• **TASK REQUIREMENTS**
Each entry below should be given again exactly; the pictures stay out.

PROVIDED ENTRIES START

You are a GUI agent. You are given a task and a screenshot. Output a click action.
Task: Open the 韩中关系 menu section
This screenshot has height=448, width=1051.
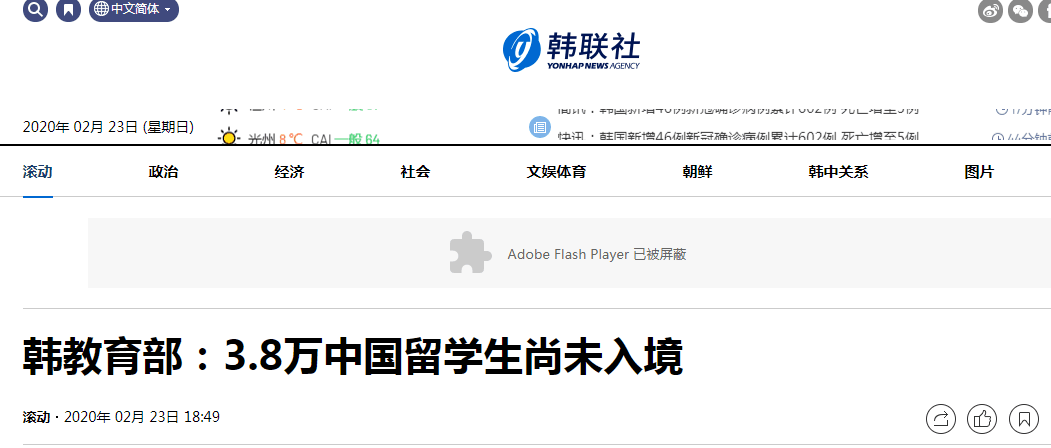click(839, 172)
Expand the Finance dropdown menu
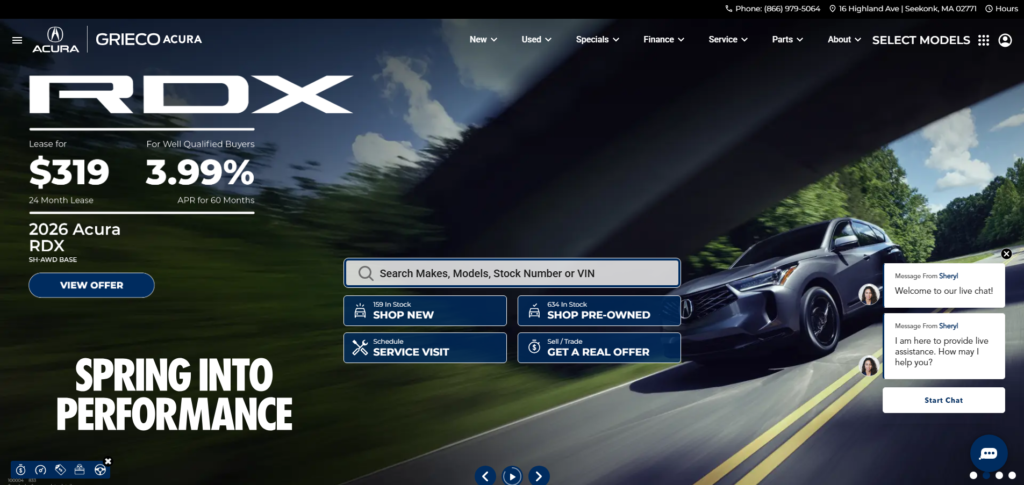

PROVIDED ENTRIES END

• **ANSWER FOR THIS EXERCISE**
You are a GUI agent. You are given a task and a screenshot. Output a click action.
Task: Open the 韩中关系 menu section
This screenshot has height=448, width=1051.
click(839, 172)
Expand the Finance dropdown menu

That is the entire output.